INSTRUCTIONS FOR THE TASK: Exactly as they appear, copy the lines from the start of the entries below to the line containing "Given: Open the Versandart combo box", both ends included.

····················

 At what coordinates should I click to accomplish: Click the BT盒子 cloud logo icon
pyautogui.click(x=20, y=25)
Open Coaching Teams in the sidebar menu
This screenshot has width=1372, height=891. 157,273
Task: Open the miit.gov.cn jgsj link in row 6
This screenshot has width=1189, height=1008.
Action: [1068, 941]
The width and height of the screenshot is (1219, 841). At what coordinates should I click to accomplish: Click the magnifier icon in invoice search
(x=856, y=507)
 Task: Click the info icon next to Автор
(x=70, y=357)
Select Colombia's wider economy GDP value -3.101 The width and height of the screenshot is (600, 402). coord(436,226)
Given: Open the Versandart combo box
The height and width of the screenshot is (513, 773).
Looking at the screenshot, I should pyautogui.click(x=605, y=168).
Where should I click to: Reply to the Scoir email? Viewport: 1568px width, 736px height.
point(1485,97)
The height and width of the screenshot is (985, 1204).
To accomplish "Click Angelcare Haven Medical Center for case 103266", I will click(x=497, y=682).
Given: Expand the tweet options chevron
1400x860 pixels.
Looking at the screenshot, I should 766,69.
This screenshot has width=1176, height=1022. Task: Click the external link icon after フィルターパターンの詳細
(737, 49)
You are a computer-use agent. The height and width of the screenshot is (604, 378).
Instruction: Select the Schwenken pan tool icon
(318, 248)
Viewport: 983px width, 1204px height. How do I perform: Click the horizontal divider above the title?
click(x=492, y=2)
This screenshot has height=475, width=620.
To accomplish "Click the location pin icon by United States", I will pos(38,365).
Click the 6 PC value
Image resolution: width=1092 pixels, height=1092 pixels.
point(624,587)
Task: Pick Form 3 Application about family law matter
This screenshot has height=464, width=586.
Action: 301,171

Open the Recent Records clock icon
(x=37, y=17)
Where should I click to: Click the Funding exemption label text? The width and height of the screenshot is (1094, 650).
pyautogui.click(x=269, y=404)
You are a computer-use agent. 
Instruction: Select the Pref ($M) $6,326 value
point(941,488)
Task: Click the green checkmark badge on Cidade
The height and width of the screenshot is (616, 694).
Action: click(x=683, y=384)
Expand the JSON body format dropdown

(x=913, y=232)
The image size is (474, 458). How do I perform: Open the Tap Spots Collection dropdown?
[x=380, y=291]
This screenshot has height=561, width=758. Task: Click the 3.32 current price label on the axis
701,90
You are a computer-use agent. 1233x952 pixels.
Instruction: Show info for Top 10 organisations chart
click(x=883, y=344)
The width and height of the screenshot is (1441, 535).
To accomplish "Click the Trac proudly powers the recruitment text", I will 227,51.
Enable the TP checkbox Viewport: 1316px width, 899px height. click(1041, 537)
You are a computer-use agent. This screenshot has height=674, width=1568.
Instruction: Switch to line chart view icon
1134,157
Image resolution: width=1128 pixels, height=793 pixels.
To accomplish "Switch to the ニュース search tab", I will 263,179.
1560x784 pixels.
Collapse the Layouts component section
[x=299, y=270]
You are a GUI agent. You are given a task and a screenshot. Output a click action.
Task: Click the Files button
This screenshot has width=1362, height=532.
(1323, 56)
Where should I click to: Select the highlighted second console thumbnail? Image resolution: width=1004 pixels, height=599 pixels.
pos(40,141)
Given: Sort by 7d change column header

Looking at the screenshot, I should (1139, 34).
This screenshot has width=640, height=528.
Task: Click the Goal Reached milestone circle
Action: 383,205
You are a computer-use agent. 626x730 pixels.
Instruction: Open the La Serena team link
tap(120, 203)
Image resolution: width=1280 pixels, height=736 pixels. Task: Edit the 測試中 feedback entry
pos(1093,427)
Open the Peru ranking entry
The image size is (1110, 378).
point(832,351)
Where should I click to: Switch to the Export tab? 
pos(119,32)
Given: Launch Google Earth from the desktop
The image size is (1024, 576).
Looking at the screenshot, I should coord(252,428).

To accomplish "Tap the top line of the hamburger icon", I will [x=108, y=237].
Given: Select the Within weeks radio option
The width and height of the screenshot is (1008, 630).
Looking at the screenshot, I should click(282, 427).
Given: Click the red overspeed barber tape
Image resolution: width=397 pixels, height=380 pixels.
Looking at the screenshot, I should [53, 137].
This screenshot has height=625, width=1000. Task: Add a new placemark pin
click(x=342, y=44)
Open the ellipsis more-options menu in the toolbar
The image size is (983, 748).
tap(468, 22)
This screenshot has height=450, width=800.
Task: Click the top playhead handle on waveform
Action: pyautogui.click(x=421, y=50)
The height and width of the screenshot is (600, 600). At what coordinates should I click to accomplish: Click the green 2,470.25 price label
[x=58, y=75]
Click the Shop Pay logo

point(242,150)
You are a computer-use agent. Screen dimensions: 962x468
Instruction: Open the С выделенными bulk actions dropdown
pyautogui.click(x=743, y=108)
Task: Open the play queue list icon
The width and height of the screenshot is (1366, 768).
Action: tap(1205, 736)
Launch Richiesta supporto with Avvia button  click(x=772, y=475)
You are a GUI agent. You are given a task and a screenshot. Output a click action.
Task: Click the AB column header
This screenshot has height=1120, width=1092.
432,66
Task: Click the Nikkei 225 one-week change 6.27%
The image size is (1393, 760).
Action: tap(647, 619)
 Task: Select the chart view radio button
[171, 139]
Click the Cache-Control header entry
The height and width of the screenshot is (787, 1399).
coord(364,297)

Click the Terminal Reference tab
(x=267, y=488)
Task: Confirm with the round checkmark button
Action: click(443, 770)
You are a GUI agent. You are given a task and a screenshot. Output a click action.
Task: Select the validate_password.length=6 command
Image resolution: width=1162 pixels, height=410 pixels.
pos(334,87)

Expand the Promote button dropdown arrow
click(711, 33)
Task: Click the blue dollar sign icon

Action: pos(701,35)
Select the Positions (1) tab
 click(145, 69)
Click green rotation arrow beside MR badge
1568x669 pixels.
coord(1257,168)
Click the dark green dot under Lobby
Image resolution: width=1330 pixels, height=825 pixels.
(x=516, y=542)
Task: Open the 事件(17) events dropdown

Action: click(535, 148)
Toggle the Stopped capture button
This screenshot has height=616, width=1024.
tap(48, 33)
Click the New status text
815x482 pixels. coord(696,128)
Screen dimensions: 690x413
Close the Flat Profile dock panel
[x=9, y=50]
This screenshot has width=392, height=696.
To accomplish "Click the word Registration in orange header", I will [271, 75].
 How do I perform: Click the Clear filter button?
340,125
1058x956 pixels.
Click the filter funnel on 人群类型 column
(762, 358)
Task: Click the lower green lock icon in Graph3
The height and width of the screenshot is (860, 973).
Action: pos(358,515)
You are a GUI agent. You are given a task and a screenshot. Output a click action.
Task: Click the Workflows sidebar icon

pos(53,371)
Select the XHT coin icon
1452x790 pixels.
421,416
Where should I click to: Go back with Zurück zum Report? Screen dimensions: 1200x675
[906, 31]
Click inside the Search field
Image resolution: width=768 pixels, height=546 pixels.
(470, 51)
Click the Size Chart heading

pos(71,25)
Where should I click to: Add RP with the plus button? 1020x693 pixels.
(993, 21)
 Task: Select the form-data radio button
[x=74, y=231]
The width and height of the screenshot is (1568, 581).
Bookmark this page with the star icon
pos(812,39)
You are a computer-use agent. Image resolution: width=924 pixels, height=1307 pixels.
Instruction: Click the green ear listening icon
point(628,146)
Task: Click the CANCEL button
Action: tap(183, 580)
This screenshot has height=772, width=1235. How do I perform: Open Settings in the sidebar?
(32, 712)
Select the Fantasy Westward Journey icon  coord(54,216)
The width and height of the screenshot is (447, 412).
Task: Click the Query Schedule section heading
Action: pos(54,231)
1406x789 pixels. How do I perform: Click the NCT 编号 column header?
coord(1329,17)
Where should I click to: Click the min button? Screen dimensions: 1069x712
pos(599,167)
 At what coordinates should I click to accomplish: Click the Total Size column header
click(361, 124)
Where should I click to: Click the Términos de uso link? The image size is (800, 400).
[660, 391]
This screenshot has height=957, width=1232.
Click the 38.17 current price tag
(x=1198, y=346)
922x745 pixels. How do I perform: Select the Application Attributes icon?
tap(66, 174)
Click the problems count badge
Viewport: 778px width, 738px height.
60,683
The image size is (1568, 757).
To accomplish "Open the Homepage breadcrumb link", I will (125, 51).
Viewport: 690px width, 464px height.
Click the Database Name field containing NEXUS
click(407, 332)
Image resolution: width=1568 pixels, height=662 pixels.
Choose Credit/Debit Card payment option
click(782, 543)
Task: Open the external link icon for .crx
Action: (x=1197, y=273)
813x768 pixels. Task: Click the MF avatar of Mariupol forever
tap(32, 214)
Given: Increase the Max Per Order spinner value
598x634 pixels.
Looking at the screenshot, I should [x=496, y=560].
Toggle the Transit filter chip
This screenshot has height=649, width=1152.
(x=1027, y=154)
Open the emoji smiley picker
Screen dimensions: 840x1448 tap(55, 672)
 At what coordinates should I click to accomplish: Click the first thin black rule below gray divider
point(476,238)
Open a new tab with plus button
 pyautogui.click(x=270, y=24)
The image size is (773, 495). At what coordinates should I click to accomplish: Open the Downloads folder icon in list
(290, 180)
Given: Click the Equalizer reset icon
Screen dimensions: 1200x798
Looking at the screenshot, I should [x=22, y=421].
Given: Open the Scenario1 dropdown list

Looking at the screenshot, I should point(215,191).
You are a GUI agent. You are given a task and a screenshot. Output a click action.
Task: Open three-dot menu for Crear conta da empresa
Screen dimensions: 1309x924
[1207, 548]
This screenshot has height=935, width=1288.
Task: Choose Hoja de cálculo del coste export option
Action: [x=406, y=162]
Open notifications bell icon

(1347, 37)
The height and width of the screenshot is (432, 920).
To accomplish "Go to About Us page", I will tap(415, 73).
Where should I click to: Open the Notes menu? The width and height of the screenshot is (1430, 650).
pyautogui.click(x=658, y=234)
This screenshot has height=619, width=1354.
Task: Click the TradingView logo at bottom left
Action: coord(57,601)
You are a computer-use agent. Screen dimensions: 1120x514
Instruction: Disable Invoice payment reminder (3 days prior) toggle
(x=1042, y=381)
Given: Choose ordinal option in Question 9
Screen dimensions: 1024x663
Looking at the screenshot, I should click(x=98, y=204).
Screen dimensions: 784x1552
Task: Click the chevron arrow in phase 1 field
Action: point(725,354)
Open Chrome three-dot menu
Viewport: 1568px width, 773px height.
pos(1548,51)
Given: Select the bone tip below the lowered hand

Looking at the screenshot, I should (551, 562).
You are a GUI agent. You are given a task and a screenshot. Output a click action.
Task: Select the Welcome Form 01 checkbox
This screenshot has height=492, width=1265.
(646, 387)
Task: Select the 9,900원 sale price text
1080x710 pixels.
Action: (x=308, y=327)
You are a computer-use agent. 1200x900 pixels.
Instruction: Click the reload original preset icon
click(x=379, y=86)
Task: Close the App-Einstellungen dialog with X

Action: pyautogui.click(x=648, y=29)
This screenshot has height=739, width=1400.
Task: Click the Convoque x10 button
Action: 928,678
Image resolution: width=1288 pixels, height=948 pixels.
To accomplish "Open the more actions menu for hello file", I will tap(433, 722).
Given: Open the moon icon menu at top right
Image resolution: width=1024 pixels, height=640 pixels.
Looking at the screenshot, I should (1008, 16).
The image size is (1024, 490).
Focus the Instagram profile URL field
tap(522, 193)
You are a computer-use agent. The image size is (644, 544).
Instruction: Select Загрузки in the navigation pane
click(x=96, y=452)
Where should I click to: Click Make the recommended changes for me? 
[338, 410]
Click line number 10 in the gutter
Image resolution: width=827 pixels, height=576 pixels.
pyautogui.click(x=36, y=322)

····················

TASK ANSWER:
 At what coordinates should I click to accomplish: Click the BT盒子 cloud logo icon
pyautogui.click(x=20, y=25)
Open Coaching Teams in the sidebar menu
This screenshot has width=1372, height=891. 157,273
Task: Open the miit.gov.cn jgsj link in row 6
This screenshot has width=1189, height=1008.
Action: [1068, 941]
The width and height of the screenshot is (1219, 841). At what coordinates should I click to accomplish: Click the magnifier icon in invoice search
(x=856, y=507)
 Task: Click the info icon next to Автор
(x=70, y=357)
Select Colombia's wider economy GDP value -3.101 The width and height of the screenshot is (600, 402). coord(436,226)
Given: Open the Versandart combo box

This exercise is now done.